Saturday, June 7, 2008

"Digger Belles"

This image comes from The Argonauts of 'Forty-nine, by David Rohrer Leeper (1832-1900). Leeper left South Bend, Indiana, for an overland trip to the California gold fields in February 1949. The Argonauts of 'Forty-Nine (1894) details Leeper's journey west and his life in California: prospecting at Redding's Diggings, Hangtown, and the Trinity River; lumbering around Eureka; and early Sacramento and Humbolt Bay. Leeper shows special interest in Digger Indians, illustrating the book with sketches of tribal garb in his personal collection.

Originally, I found this image courtesy of Perseus Digital Library Project, Tufts U. However, that link seems to be broken. The entire text of the book, plus illustrations, is also available at

The description "Belle," with it's connotations of civilization and domesticated femininity invented purely to serve men, seemed to be a wide-spread joke in California - sarcasm, irony, mean-spirited making-fun of Indian women fallen on hard times. Here's another example:

Titled "The Belles of San Luis Rey."

When I searched for the photo to give you more information, I found an original for sale at with the following blurb: "WAITE, C. B. The Belles of San Luis Rey. All over 100 yeras old. Indian Women. ca. 1895, gelatine silver print, 20,4 x 12,3 cm, on mount. Photograph no 140. Slightly faded. Offered for EUR 81.75 = appr. US$ 129.08 by: KRUL Antiquarian Books - Book number: 27715"

I also found that this image had been marketed as a popular hand-tinted postcard. Note the message "Harvey" wrote to his friend scribbled around the edges. He compares these "Mission Belles" to "Mission Bells" - how easy it is to go from human being to object, and a mythologized object at that.

Obviously a popular image, I also found mention of "The Three Belles of San Luis Rey" in a review of Oceanside: Where Life Is Worth Living. By Kristi S. Hawthorne. (Virginia Beach, VA: The Donning Company Publishers, 2000. Full-color and Black/White photographs, bibliography, index, 192 pages, $34.95 Hardcover): "Hawthorne vividly describes three "Belles of San Luis Rey", elderly tour guides during the late 19th century mission restoration who told compelling stories of making the mission bricks as children. Exploitation of these native peoples continued through the Mexican and American periods, a process which Hawthorne candidly discusses."

I'll try to track down this book and see what else the "tour guides" had to say.

These images intrigue me, break my heart, haunt me. I have so many questions (and ask myself, do I really want to know the answers?)

Why is the "Digger Belle's" hair so short? Was it cut in mourning, and just growing out? If she was in or near the goldfields in '49, she was in the middle of one of the bloodiest U.S. Government-approved genocides ever documented. One million dollars was appropriated by Congress to pay bounties on Indian scalps in the goldfields.

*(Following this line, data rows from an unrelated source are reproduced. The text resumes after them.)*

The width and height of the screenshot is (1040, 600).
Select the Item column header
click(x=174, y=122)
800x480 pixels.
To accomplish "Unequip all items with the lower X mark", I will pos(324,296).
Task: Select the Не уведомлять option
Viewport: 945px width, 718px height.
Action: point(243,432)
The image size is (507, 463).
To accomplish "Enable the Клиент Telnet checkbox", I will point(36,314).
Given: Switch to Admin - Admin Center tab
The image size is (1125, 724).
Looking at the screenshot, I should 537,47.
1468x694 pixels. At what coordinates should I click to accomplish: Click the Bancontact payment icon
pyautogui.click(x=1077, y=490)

Thousands more Indians simply starved to death as their food resources were devoured by miners or trashed by gold-mining techniques. Still others, particularly women and orphaned children, were sold as slaves - yes, true slavery existed in California, and persisted until after Statehood and the end of the Civil War; most white households had at least one Indian slave, and usually several. Young girls, of course, were bought up by single men, for about $100 apiece.

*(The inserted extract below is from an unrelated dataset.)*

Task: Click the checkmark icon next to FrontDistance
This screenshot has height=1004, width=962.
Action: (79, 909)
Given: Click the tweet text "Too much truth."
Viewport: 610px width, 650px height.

Who was this beautiful woman? Was she paid to sit for the photograph? Paid in money, or food? Her fierceness, her face a mask of hardness and suspicion, burns through the photographer's lens and artist's hands.

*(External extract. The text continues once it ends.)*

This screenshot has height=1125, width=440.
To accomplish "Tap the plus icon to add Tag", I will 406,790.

And the "Three Belles of San Luis Rey" - who were they? what were their names, Indian or Mission? Were they really all over 100 years old, or did they just look that way after a lifetime of post-secularization? Were they paid as tour guides, and how much? They look as if they could barely walk themselves. Imagine being old during Armageddon. How did they survive?

Sometimes all you can do is sell what you've got. Your face. Your breasts. Your Otherness. Your frailty. Your story.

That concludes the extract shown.